Science Serving Maryland's Coasts

Oliver Autrey, Michigan State University

Class Year: 

Project Title: 

Determining Fecundity and Genetic Differences of Neomysis americana in River Systems that Vary in Productivity Within the Chesapeake Bay


Small, pelagic crustaceans such as mysids are a central component of productive food webs in many estuaries and serve as a critical trophic link between primary production and larger consumers. Neomysis americana (Smith 1873) is a highly abundant mysid species found in temperate coastal habitats of the western Atlantic; although known to be an important prey item in the Chesapeake Bay (CB), basic understanding of its distribution, population dynamics, and ecology is lacking.
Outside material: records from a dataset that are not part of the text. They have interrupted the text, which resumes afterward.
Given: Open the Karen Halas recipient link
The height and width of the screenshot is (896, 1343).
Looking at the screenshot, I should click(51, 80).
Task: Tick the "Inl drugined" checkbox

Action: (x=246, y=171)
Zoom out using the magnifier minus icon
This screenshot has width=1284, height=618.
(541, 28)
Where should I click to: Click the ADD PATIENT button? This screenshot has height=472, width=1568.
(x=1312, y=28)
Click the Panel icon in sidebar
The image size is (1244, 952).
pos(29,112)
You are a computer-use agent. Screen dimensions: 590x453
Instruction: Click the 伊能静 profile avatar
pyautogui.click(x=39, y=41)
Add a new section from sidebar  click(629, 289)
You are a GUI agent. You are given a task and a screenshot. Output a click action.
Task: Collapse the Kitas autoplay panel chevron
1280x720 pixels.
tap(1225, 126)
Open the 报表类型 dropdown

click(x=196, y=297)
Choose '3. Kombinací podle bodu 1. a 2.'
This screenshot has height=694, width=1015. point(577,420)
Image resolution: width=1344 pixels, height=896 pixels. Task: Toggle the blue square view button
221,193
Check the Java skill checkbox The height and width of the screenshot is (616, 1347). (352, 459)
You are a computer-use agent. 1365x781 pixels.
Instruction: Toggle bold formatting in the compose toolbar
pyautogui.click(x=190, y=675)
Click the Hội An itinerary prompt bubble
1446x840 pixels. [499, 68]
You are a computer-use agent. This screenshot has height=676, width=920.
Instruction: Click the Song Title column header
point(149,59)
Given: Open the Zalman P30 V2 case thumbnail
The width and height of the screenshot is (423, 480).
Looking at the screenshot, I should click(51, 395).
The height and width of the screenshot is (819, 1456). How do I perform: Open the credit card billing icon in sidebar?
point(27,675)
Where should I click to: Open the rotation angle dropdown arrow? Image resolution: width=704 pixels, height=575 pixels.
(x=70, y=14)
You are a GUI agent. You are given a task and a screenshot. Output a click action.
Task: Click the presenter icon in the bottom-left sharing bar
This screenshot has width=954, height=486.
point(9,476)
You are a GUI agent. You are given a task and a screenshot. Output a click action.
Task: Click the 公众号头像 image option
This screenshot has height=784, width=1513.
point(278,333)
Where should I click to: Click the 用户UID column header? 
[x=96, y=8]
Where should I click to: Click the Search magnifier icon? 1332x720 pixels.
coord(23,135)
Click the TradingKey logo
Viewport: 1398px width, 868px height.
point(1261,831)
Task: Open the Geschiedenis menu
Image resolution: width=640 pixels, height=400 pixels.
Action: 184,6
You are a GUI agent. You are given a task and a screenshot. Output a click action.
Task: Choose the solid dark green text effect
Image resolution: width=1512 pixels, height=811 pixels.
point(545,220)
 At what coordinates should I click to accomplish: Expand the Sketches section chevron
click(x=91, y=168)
This project investigated spatial patterns in relative abundance of N. americana by examining female fecundity and assessing genetic connectivity of mysids across space and time (seasons), focusing on two major tributaries of the CB, the Choptank and Patuxent Rivers. St. Lawrence River N. americana were used for regional genetic comparisons. Tests for length-specific fecundity differences between tributaries indicated the number of eggs per female was higher in the Choptank (ANCOVA, p= 0.002) and spring female fecundity was higher than fall fecundity (ANCOVA, p= 0.02). Preliminary analysis of CO1 haplotype networks using a median joining approach revealed strong regional structure (no sharing of haplotypes between St. Lawrence and CB), AMOVA results confirmed high variation among regions (Phi-St = 0.93). Within Chesapeake Bay, haplotypes were well-mixed and statistical analyses verified no significant spatial (Choptank vs Patuxent) or temporal (June vs. September) differences (AMOVA P >0.5). Given the absence of genetic differences between tributaries based on CO1 data, environmental factors likely play a large role in the fecundity differences observed across the tributaries. Future research into the drivers of spatial fecundity differences will help inform development of mysid population models, contribute to our understanding of estuarine food web controls, and build our capacity to better integrate forage into ecosystem-based fisheries management in CB.